System - HP UNIX (HP-UX hq5 B.11.00 U 9000/800 (td))

I have an HL7 (Health Level Seven) pipe-delimied file that does not have any carriage returns/line feeds. I need to insert a line feed before each segment type (MSH, PID, PV1, OBX, etc.) so that my PROGRESS program can read each line and determine the segment type for processing.

Input file looks like this:

MSH|data|data|data|data|data|data|data|PID|data|data|data|data|PV1|data|data|OBX|data|data|...

I need a command (I've tried sed) to convert the file to look like this:

MSH|data|data|data|data|data|data|data|
PID|data|data|data|data|
PV1|data|data|
OBX|data|data|...

If anyone can give me a command to do this, I will be most grateful.

Corona688 · February 18, 2010, 2:23pm

sed, awk, and other such line-based tools probably aren't going to be much help, they can't handle lines over a relatively small maximum size.

If your shell's read command supports the -d option:

while read -d '|' DATA
do
        if [ "$DATA" == "MSH" ] || [ "$DATA" == "PID" ] ||
                [ "$DATA" == "PV1" ] || [ "$DATA" == "OBX" ]
        then
                echo -en "\n${DATA}"
        else
                echo -n "|${DATA}"
        fi
done < datafile

echo

varefump · February 18, 2010, 2:38pm

Dear Corona,

Thanks for the help but my system does not support the -d option on the read command.

I think you are correct as to why the 'sed' command doesn't work. My HL7 file is almost 1.5 MB.

Any other suggestions?

radoulov · February 18, 2010, 2:42pm

Could you explain how can we distinguish between segment type and data?
Is it the case - upper/lower?

Scott · February 18, 2010, 2:43pm

I don't think sed has any such limit. It's a stream editor, not a line editor.

sed 's/|\([MSH|PID|PV1]\)/\|\
\1/g' file1

MSH|data|data|data|data|data|data|data|
PID|data|data|data|data|
PV1|data|data|OBX|data|data|
....

Corona688 · February 18, 2010, 2:53pm

This is implementation-dependent. GNU sed doesn't. The sed FAQ details what versions have what limitations but it's not clear which version is what HPUX has.
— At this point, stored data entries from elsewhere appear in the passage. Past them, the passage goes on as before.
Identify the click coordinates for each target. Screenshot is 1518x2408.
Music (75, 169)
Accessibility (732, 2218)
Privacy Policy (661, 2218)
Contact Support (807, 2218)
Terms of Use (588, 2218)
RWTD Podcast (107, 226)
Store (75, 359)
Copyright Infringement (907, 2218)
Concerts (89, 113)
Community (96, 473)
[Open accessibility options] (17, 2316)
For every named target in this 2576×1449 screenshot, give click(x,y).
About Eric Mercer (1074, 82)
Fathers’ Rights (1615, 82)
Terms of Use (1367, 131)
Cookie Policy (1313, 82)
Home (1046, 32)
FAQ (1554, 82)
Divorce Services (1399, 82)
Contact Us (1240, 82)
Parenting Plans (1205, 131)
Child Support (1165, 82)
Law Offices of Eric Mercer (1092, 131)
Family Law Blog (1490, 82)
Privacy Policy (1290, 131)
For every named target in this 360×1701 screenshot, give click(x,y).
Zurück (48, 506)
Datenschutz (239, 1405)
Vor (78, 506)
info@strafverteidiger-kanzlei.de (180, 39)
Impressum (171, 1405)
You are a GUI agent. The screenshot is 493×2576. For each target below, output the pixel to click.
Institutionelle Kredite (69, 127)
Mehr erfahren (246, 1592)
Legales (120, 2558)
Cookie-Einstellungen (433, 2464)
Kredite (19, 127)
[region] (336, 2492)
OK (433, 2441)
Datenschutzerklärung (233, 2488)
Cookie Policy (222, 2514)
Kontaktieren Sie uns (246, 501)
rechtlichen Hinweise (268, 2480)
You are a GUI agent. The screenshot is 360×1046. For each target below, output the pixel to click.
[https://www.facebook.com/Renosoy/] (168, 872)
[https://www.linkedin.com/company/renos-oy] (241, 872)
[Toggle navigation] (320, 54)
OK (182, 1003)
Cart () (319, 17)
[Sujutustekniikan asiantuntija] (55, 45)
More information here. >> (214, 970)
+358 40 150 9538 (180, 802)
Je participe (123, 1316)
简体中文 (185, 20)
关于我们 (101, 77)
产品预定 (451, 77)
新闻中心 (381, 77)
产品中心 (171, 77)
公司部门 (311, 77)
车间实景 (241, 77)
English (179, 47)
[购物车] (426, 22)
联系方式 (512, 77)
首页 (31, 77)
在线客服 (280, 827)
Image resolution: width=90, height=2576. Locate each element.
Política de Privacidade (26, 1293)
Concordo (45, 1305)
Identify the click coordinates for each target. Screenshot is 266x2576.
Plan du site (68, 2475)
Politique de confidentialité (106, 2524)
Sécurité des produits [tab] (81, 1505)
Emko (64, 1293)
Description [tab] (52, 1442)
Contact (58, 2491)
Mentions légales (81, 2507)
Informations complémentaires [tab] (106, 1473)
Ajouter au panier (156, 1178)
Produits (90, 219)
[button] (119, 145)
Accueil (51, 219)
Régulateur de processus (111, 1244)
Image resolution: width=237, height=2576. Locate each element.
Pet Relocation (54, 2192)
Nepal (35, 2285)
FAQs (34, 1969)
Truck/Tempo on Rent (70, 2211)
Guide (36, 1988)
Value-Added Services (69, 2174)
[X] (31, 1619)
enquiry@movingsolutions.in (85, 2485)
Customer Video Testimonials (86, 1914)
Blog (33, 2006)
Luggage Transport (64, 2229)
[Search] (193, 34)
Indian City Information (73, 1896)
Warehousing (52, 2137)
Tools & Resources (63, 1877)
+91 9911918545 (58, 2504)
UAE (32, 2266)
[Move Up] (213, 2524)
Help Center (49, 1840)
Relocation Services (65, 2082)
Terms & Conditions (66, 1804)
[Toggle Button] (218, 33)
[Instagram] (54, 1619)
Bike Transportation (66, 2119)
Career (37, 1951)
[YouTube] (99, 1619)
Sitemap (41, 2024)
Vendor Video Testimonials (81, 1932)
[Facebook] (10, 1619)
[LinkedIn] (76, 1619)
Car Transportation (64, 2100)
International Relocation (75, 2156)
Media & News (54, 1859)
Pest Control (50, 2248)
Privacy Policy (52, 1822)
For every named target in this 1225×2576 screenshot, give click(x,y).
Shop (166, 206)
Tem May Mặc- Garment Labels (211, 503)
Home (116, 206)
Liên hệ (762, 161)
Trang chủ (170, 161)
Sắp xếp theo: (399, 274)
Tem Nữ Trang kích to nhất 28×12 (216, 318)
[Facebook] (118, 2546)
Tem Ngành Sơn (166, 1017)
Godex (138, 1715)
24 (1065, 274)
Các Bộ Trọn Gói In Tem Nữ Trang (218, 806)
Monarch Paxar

Don't you need -r for brackets and backreferences?

methyl · February 18, 2010, 3:16pm

HPUX 11.00

what /usr/bin/sed

/usr/bin/sed:

         $Revision: 80.5 $

Scott · February 18, 2010, 3:22pm

I don't think my original sed worked that great!

sed -E 's/(PID|PV1|...|...)/\
&/g' file1

But I just ran a test on a line with 7 million characters with no problems, so I imagine the limitations to which you refer are for old versions of sed (so it probably doesn't work on Solaris!!)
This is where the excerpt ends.